Her biggest strength is her fearlessness, she believes. “There have been instances when people have told me that they find it difficult to make out if it’s a boy or a girl riding solo, considering I wear leather jackets and cargo pants. But this time, I am carrying a patiala suit with me, which I often wear while riding to make people comfortable with the idea that women too can bike,” she says. So, how challenging has it been so far? “Considering the fact that biking has always been considered a male domain, there have been roadblocks like people staring or chasing her the moment they realise it’s a woman behind the handlebars, but that does not make the journey more difficult. In fact, I have got more thumbs up than stares from people on the road,” she answers with a smile.
Pose right: Gupta, who is originally from Bengaluru, is an avid traveller
It was her Ladakh trip in 2013 that prompted her to buy a bike in February the next year and embark on solo bike rides. “The Nirbhaya incident was in the news then. I met some foreign female travellers who have been coming to the country for the last 30 years. They told me that they do not find India to be that dangerous, rather it is a bright beautiful country, a heaven for travellers. Sadly, the focus of our media is just on the negative side,” she says.

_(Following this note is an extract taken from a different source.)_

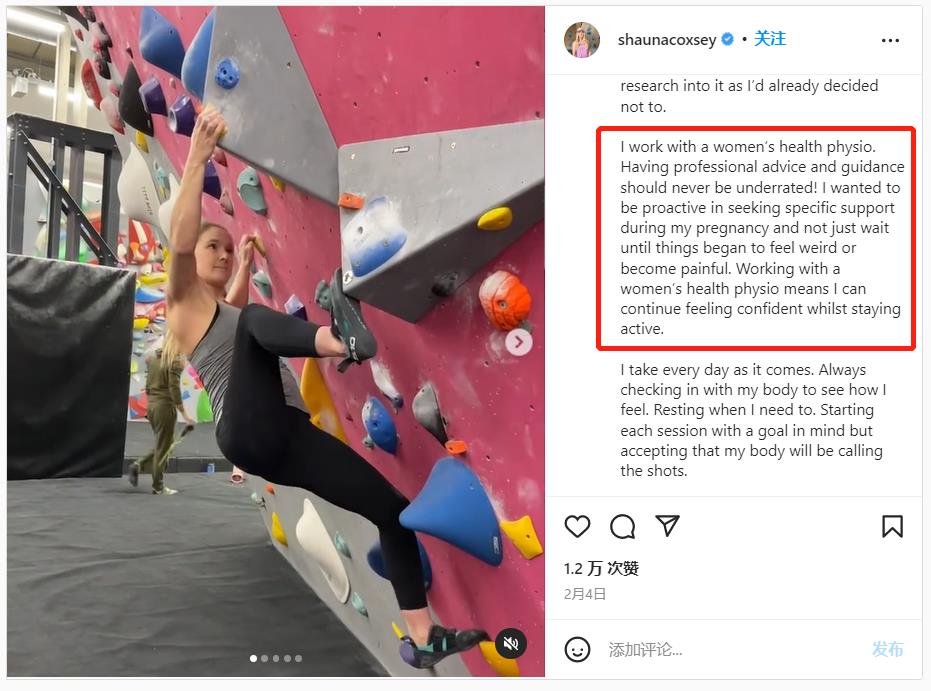Jump to last carousel dot
Screen dimensions: 931x691
(299, 658)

While she carries a GPS tracker with an SOS button around her neck, so that her friends back home know her exact location, her bike is also fitted with a GPS device. She does not travel during nights and has equipped herself with the knowledge of bike repairing techniques. Although some of her travels are sponsored by biker clubs, she began the journey with savings from her corporate job.
And she chose an Avenger over a Bullet because of her height. “It took me several months to decide on the Avenger. Weighing 157 kg, this one suits my height. I can at least take care of it myself if it breaks down in the middle of my journey,” says Gupta, who is just a little over 5 feet tall. After she bought Mikey, Gupta completed 1,000 km on a three-day monsoon ride as the only woman rider with Bengaluru Avenger Club, covering 20 towns in Western Ghats, a solo trip of 1,955 km covering Bengaluru, Mangaluru, Udupi, Gokarna, Goa and Shimoga and a 4000 km solo trip to Masinagudi, Ooty and Coimbatore. “The fifth day after I bought my bike, I took a 1000 km ride to Coimbatore along with my friend,” she recalls. “I am not passionate about bikes, but I am passionate about biking,” Gupta adds.
All smiles: Gupta posing with her Bajaj Avenger
Living life to the fullest
Gupta, apparently, had tried her hands at several things before venturing into biking. She was a housekeeping manager in a five star hotel, a dancer with the Shiamak Davar troupe, a fitness (pilates) trainer and a facility manager in an MNC, before she decided to set out on her bike on the Golden Quadrilateral ride. “I know my strengths, but proving oneself in a field where no one is appreciating you is not worth it. So, I quit the MNC job and decided to embark on something that I would enjoy — travelling,” she says. Her journey is certainly creating a path towards a better tomorrow that is devoid of societal perceptions about women pursuing their love for travel.